Levy Ratner filed an amicus curiae brief on behalf of the Service Employees International Union and 1199SEIU United Healthcare Workers East supporting the New York State Attorney General’s lawsuit challenging the Trump Department of Labor’s regulations interpreting the Families First Coronavirus Response Act. The amicus brief supports the NYS Attorney General’s argument that the federal regulations create unlawful and unjustifiable loopholes in the federal law that allow employers to deny paid sick leave and emergency family leave to millions of workers just when they need it most.
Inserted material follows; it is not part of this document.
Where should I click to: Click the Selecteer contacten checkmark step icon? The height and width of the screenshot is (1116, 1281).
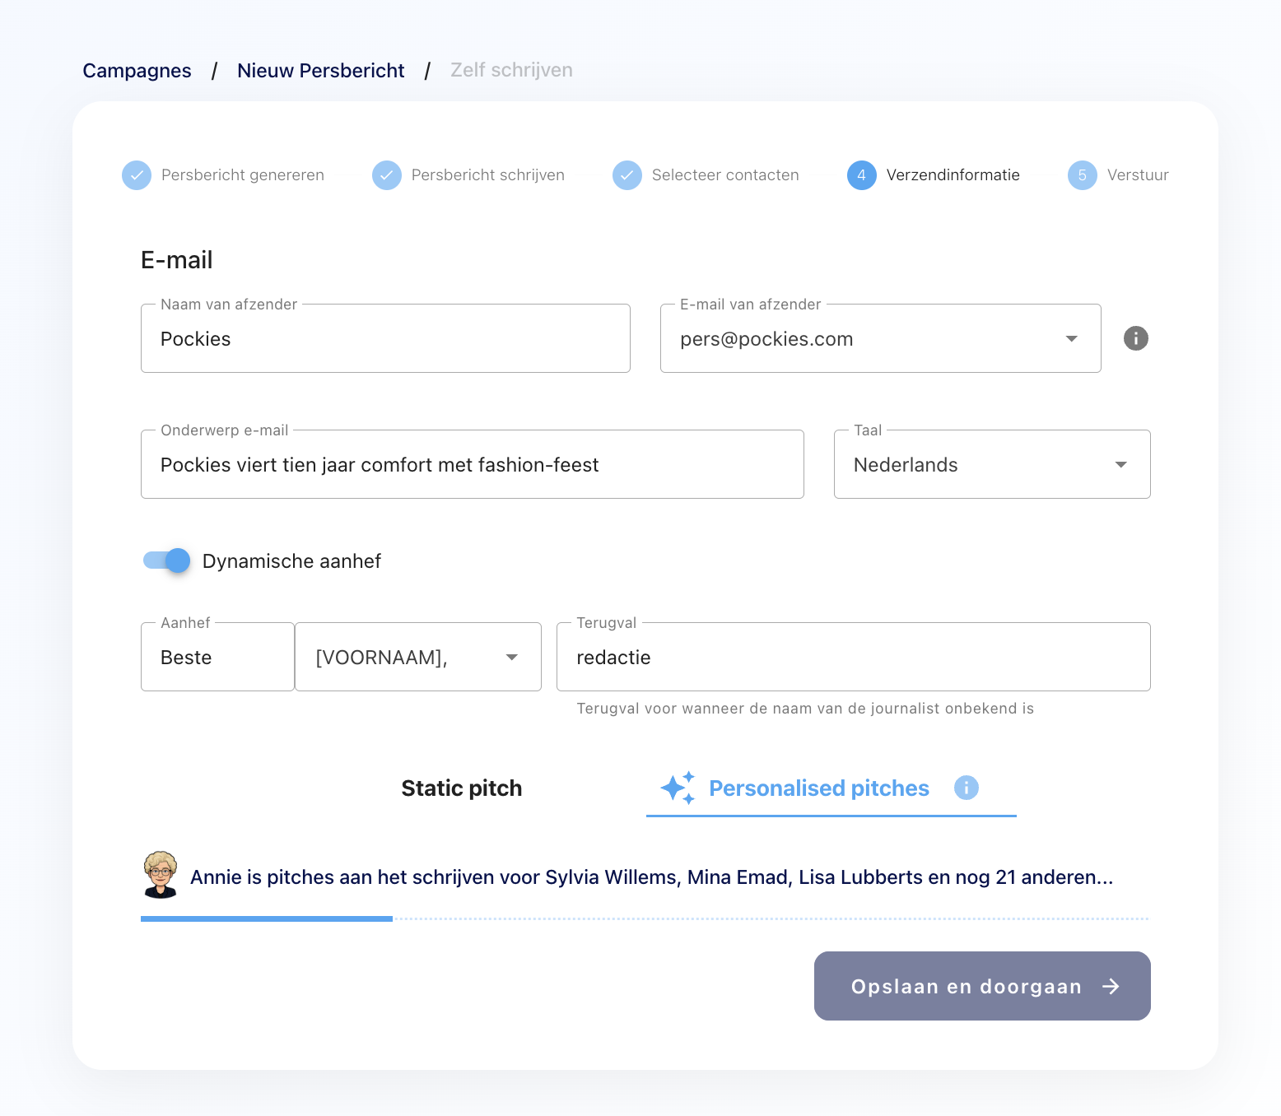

One of those loopholes is the regulations’ overly expansive definition of “health care provider.” While similar statutes limit the term “health care provider” to medical doctors, osteopaths, dentists and similarly licensed health professionals, the U.S. Department of Labor applies that term in the law to all employees of a health care institution, or any entity that contracts with a health care institution. In doing so, the regulations deprive virtually every healthcare worker of the right to these newly created federal sick leave benefits.
The brief tells the personal stories of real healthcare workers: workers who cared for COVID-19 patients, contracted the virus themselves, and then went for weeks without pay; others who were forced to work while sick because they could not afford to lose pay, thereby risking their own health and the health of their co-workers, patients, and the public; and still others who lost their jobs because they needed to stay home to care for their children when schools were closed and day care was unavailable.
On behalf of SEIU and 1199SEIU, Levy Ratner urged the court to set aside the regulations so that healthcare workers – the people who are caring for the sick and who are keeping our hospitals, nursing homes and clinics operational in a pandemic — can benefit from the safety nets Congress intended to provide during this unprecedented health and economic crisis.